He ducks his head momentarily, glancing into darkness, and the artificial green fogs all of his sight for an instant before fading. "I don't have a good adjective for that. I'm so angry that I feel like throwing up every time I think about it, but if I wasn't, something would probably be wrong. I guess I'm handling. You know?" Candy bulges his cheek round for a moment, before he gnaws down, sawing herb and crystals apart in his molars.

Its a quiet nod that he offers in return. "Its the smell, right?" He pokes at the pork a moment more, before he starts moving it over to a plate.

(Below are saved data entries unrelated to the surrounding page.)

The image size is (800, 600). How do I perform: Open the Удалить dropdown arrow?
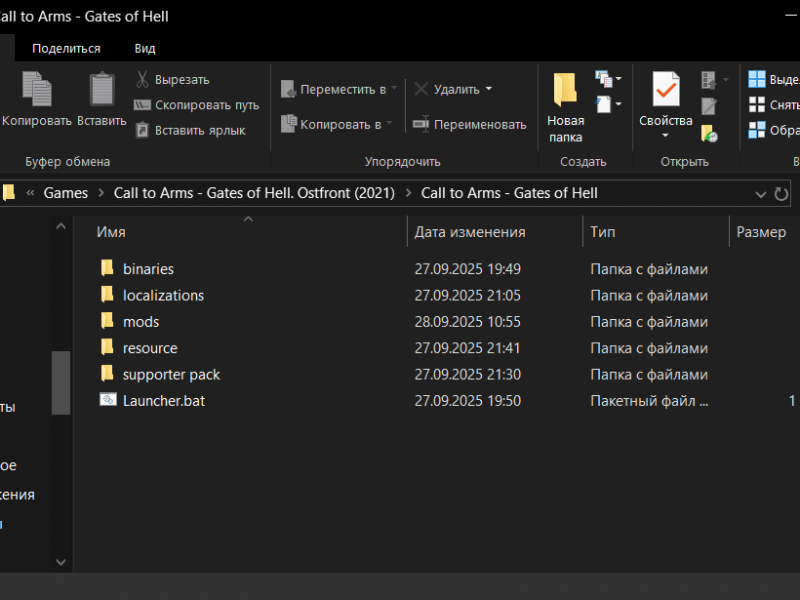[488, 89]

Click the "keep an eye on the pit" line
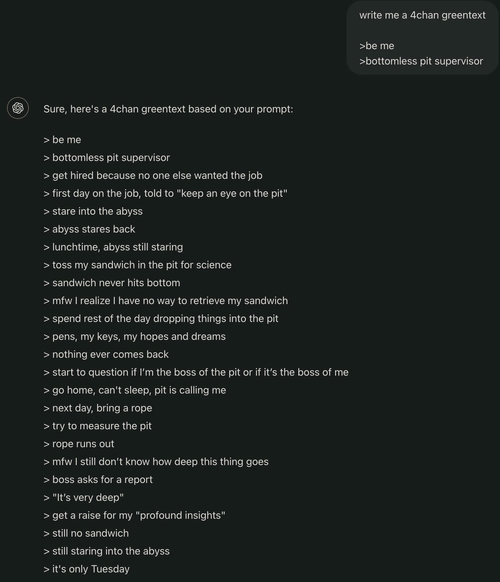coord(166,193)
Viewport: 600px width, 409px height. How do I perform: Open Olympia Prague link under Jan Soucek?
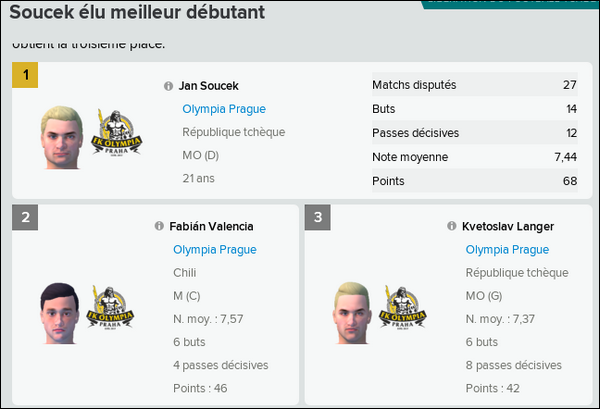click(x=224, y=109)

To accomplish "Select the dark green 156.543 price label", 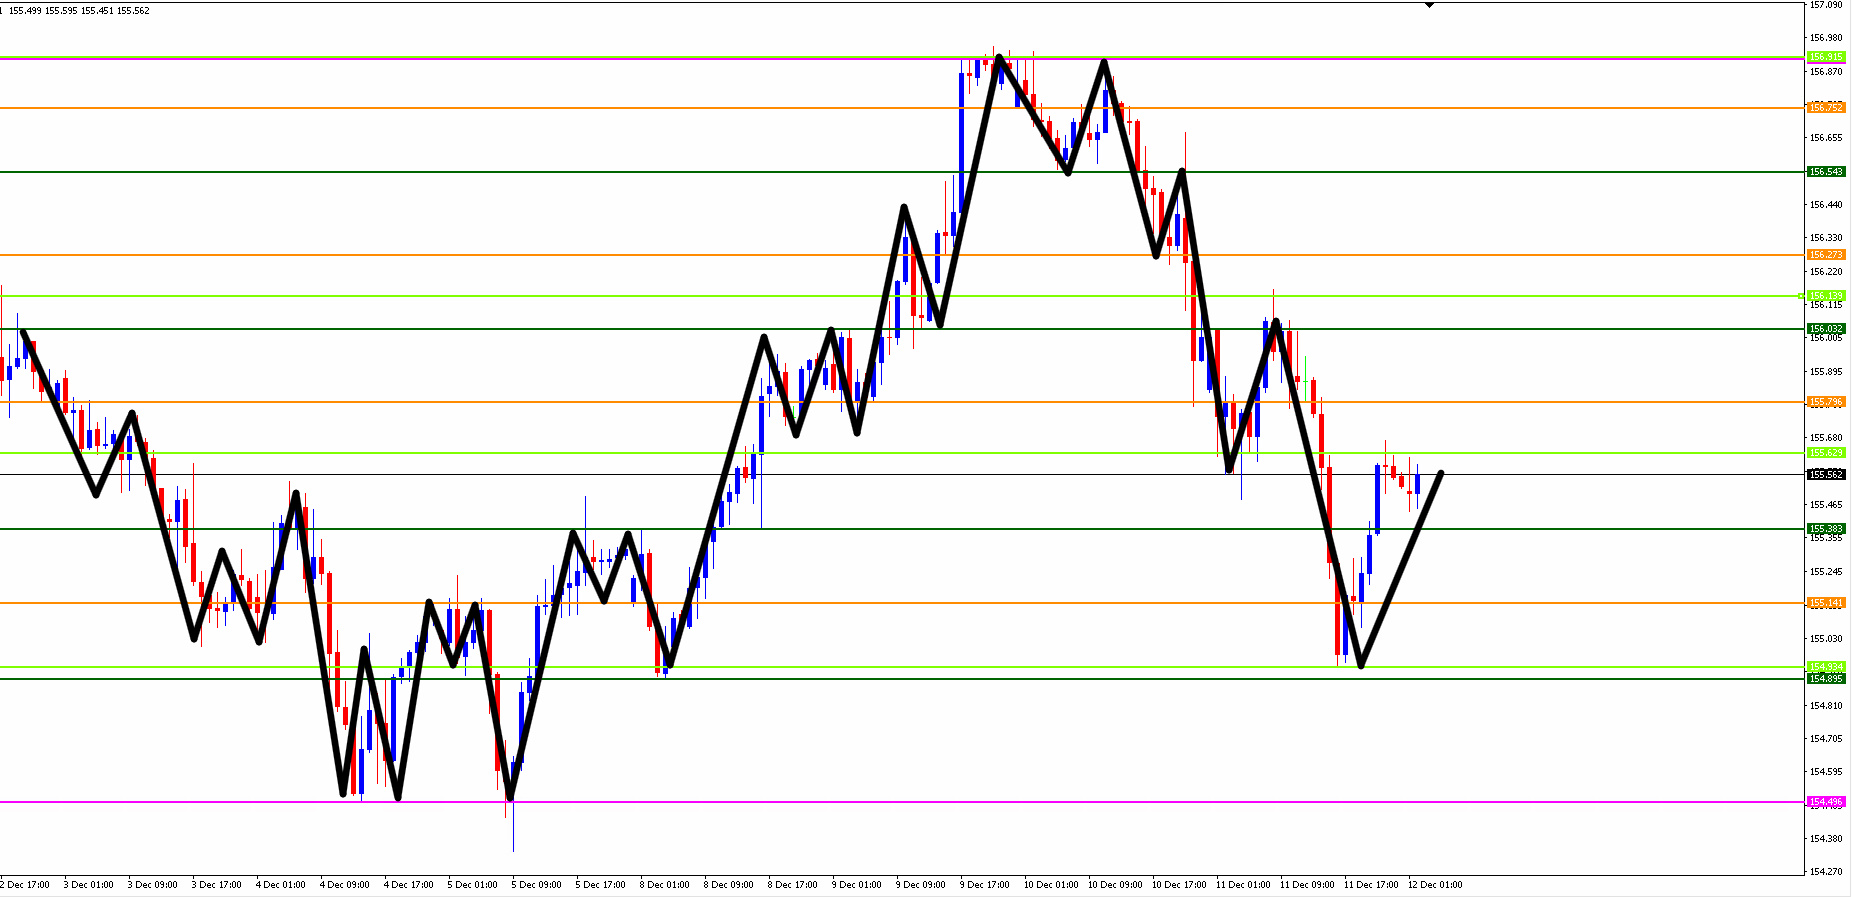I will tap(1826, 172).
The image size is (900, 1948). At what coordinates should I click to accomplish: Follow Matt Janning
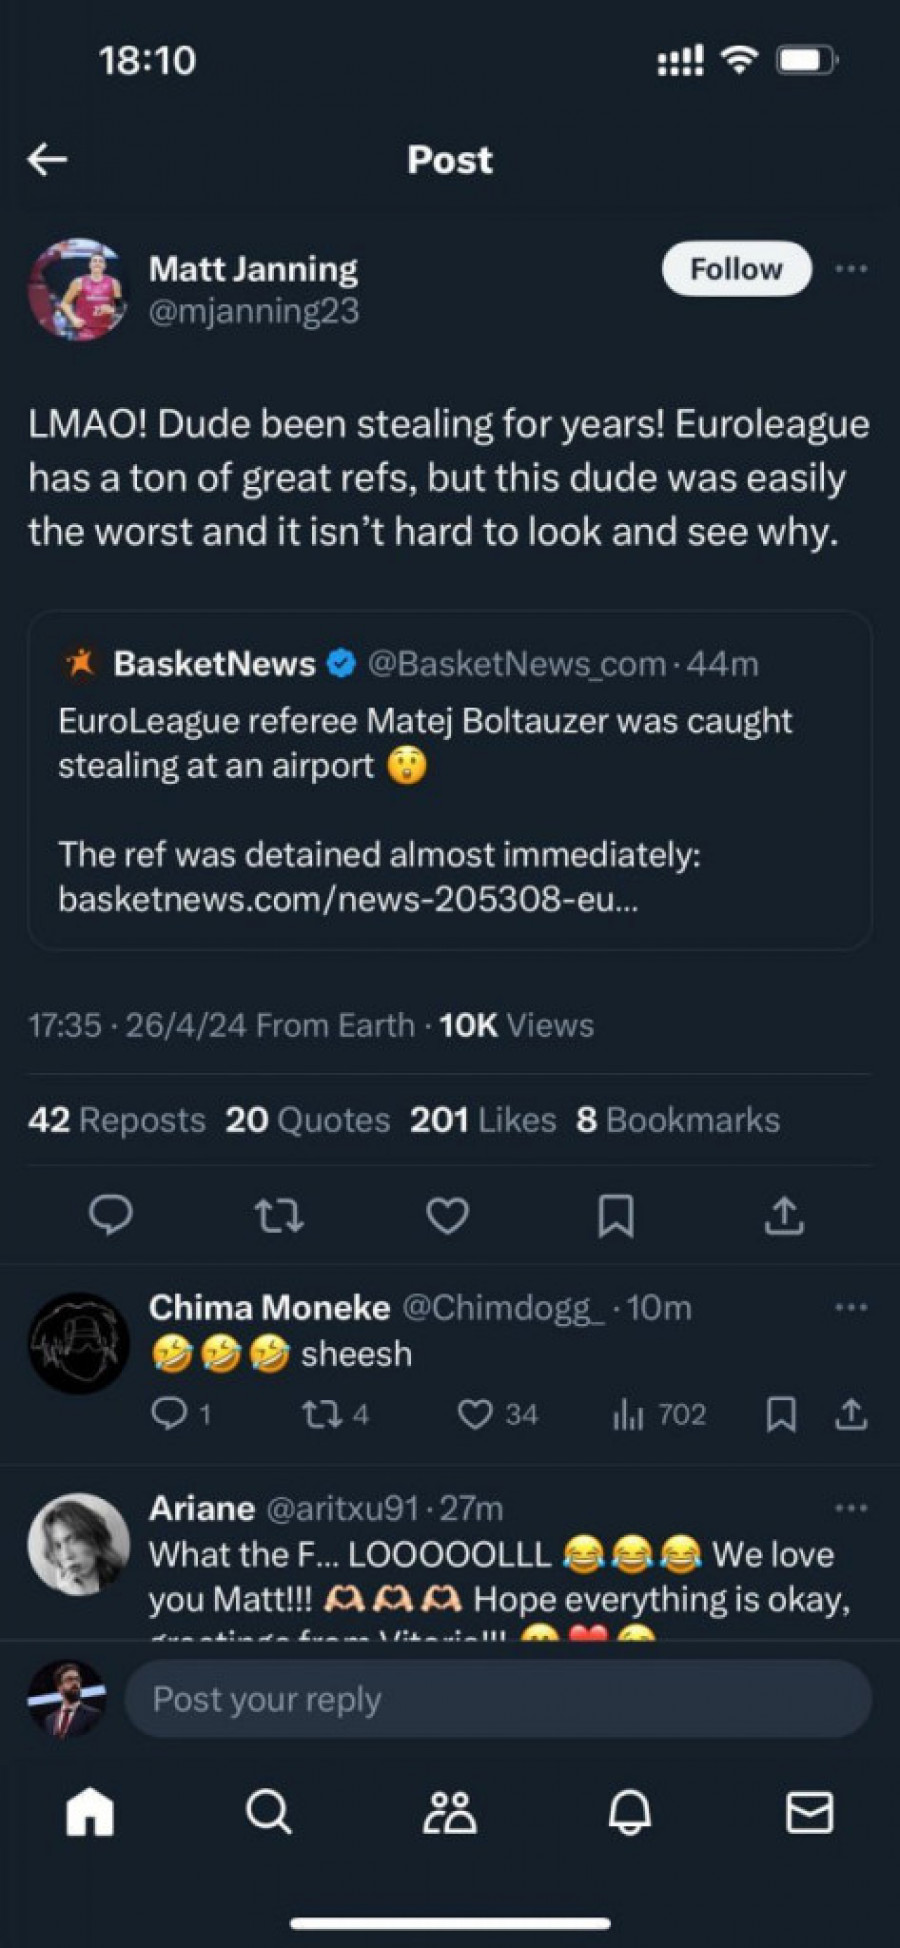click(736, 269)
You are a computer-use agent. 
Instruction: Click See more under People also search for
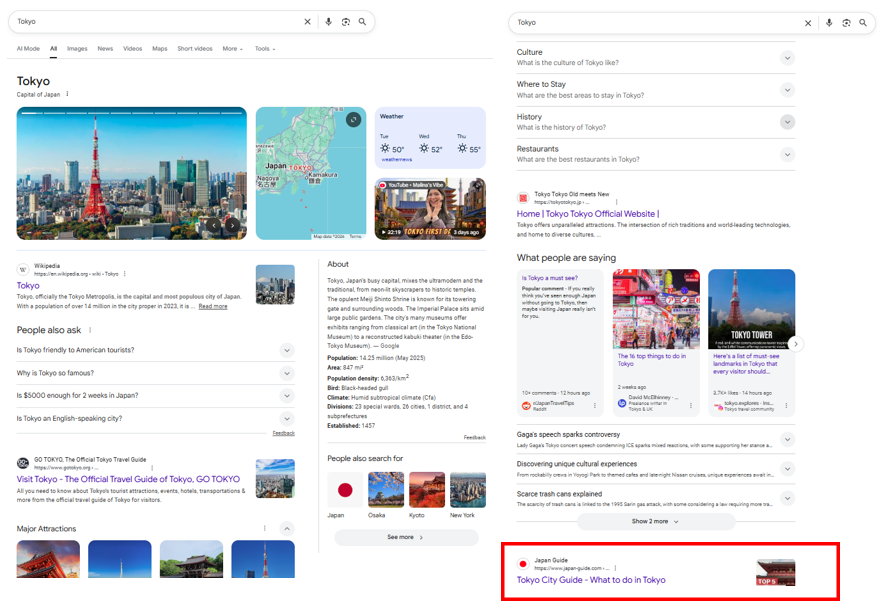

He knew hate all to well, it's all that kept him warm these days. "So anyway, it'll be very interesting to see how things evolve from here. Would you find it bothersome, if I said what I thought in clinical terms?" He trades pork steaks and pork ribs on over, before splitting it between two plates. Offering Teo plastic knife and fork, with a Grolsch coming soon after.

Shortly after, Teo realizes he doesn't have enough hands to manage a fork, knife, plate, and Grolsch all at once. He winds up accepting meat onto his plate, impaling his knife into a rib like Excalibur, and then accepting the Grolsch in one hand with he closes his teeth on the prongs of the plastic fork so that it dangles from between them straight and creased down the middle like a lizard's tongue. Finally, then, he does accept a seat. Shoves his lawn chair out with one foot hooked around the leg, and tumbles over with admirable grace to lodge himself between armrests. "Nnh?" A companionable inquiry. He spits his fork out and takes a pull of beer.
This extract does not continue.